+++ Fonte +++

Tudo isto a propósito de uma iniciativa com que deparei no Facebook e que me parece louvável na intenção, promovida por uma página intitulada "Portugal Megalítico" cujo(s) promotor(es), no entanto, desconheço. Trata-se, de acordo com a informação apensa, de um "projecto cooperativo" de localização no Google Earth e disponibilização na INTERNET, do património megalítico mais significativo do nosso território. Não consegui mais informação sobre o funcionamento do projecto, não percebi mesmo se há abertura a que qualquer interessado (com alguns critérios de filtragem ou confirmação de dados) possa dar a sua colaboração, mas parece-me um caminho importante, simples mas eficaz (até porque como mostrei em anterior entrada neste Blog, a resolução das imagens do Google Earth é cada vez mais apurada, permitindo localizações à vista do "ecrã" para quem conheça o terreno...
http://pedrastalhas.blogspot.pt/2015/03/arqueogoogle-recinto-megalitico-dos.html).

+++

→ **Tarefa A**
Cita na íntegra e sem alterações o texto sobre o projeto Portugal Megalítico.
→ **Tarefa B**
Imprime sem alterações as linhas fornecidas desde a que contém "Click the green" até à que contém "Open Respond to", ambas incluídas.
O texto e as linhas fornecidas não têm qualquer relação entre si.

+++ Linhas fornecidas +++

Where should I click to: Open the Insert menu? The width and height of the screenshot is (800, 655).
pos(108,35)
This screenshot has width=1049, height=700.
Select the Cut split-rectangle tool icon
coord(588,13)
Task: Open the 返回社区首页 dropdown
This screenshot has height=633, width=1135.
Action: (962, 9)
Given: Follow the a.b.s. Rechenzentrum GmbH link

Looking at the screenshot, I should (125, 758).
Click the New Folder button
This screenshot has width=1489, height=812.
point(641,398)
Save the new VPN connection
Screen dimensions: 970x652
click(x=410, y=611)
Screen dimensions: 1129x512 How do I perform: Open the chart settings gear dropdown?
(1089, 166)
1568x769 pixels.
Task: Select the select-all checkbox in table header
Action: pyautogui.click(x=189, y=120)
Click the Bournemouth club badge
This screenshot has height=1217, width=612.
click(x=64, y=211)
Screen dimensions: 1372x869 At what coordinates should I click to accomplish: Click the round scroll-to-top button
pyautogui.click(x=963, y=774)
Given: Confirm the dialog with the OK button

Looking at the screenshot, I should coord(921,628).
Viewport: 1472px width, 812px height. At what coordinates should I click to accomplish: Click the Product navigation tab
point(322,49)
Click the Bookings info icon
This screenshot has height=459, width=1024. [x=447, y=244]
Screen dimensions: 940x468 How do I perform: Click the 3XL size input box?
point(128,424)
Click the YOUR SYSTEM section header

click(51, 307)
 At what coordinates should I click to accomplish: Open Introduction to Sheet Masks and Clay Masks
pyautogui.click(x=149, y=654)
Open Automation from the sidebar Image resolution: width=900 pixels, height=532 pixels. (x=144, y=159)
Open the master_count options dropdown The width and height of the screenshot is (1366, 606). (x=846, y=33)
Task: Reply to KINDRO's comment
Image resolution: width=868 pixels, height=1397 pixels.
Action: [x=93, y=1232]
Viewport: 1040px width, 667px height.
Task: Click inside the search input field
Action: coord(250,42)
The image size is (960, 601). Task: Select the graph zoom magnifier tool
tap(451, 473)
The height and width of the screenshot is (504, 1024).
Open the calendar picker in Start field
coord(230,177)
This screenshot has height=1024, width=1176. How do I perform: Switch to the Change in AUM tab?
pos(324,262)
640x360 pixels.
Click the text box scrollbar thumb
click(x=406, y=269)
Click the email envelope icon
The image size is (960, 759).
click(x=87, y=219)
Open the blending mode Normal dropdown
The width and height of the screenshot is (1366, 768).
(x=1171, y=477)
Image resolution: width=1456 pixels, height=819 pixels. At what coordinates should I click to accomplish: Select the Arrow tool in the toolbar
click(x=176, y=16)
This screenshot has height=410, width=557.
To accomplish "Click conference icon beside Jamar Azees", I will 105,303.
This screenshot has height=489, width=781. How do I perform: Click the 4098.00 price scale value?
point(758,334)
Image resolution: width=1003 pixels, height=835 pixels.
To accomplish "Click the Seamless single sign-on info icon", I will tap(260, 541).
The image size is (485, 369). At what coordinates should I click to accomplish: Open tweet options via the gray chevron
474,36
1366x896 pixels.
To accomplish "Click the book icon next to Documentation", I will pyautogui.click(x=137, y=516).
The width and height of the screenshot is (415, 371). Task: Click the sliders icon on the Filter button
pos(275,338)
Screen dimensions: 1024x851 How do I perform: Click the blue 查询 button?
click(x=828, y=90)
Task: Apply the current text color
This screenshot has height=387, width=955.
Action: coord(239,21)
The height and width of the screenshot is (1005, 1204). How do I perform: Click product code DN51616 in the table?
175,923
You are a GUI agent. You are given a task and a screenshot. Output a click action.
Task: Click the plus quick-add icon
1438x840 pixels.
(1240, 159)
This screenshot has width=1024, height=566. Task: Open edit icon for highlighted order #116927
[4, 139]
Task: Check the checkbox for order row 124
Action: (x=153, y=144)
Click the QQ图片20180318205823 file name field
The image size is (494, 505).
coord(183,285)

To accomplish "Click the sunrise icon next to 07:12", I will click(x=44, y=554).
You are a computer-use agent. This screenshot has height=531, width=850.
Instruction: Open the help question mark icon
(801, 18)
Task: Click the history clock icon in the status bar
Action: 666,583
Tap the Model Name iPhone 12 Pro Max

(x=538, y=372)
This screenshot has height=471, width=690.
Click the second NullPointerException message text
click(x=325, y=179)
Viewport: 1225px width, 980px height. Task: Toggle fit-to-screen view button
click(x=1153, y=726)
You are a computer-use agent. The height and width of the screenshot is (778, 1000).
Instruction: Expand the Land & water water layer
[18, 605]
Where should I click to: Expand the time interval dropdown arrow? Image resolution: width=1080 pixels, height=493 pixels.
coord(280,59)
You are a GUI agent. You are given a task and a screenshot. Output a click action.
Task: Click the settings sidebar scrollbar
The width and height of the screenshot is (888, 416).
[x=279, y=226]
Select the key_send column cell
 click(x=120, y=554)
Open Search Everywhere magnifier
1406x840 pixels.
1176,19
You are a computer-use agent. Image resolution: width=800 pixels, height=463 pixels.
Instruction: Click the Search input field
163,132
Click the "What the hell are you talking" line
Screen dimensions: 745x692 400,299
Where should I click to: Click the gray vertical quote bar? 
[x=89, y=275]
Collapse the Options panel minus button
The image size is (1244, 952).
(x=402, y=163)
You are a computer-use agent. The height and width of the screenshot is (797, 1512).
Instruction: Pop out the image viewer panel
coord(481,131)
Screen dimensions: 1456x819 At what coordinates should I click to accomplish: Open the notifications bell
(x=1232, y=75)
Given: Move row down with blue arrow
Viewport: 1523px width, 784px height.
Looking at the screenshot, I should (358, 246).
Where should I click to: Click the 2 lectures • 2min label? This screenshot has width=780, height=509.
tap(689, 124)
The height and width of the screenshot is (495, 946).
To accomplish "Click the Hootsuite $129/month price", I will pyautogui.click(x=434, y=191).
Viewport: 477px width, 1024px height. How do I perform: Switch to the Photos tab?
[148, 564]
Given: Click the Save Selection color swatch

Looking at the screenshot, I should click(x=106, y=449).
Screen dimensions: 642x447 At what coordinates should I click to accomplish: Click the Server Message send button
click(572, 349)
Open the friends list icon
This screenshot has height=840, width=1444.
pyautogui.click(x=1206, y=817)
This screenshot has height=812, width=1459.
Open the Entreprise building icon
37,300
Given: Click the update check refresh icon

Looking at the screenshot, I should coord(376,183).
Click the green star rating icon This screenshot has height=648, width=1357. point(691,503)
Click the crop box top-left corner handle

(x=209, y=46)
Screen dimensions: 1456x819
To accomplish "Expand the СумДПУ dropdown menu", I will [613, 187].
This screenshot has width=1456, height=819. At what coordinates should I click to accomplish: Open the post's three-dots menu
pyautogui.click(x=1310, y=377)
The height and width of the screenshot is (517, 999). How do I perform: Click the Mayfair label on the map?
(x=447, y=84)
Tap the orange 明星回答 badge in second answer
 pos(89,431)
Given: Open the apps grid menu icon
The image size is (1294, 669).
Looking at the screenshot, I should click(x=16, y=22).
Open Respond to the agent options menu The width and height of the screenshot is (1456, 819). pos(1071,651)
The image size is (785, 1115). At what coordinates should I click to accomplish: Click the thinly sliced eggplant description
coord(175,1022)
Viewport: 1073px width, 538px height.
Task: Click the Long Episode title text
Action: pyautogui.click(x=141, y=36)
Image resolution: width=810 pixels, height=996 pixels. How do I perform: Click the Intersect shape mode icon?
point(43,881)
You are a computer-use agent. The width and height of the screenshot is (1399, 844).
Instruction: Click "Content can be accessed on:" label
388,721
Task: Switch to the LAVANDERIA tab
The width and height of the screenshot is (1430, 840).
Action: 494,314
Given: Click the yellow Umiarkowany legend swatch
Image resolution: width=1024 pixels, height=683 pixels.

+++

→ **Resposta completa A**
Tudo isto a propósito de uma iniciativa com que deparei no Facebook e que me parece louvável na intenção, promovida por uma página intitulada "Portugal Megalítico" cujo(s) promotor(es), no entanto, desconheço. Trata-se, de acordo com a informação apensa, de um "projecto cooperativo" de localização no Google Earth e disponibilização na INTERNET, do património megalítico mais significativo do nosso território. Não consegui mais informação sobre o funcionamento do projecto, não percebi mesmo se há abertura a que qualquer interessado (com alguns critérios de filtragem ou confirmação de dados) possa dar a sua colaboração, mas parece-me um caminho importante, simples mas eficaz (até porque como mostrei em anterior entrada neste Blog, a resolução das imagens do Google Earth é cada vez mais apurada, permitindo localizações à vista do "ecrã" para quem conheça o terreno...
http://pedrastalhas.blogspot.pt/2015/03/arqueogoogle-recinto-megalitico-dos.html).

→ **Resposta completa B**
Click the green star rating icon This screenshot has height=648, width=1357. point(691,503)
Click the crop box top-left corner handle

(x=209, y=46)
Screen dimensions: 1456x819
To accomplish "Expand the СумДПУ dropdown menu", I will [613, 187].
This screenshot has width=1456, height=819. At what coordinates should I click to accomplish: Open the post's three-dots menu
pyautogui.click(x=1310, y=377)
The height and width of the screenshot is (517, 999). How do I perform: Click the Mayfair label on the map?
(x=447, y=84)
Tap the orange 明星回答 badge in second answer
 pos(89,431)
Given: Open the apps grid menu icon
The image size is (1294, 669).
Looking at the screenshot, I should click(x=16, y=22).
Open Respond to the agent options menu The width and height of the screenshot is (1456, 819). pos(1071,651)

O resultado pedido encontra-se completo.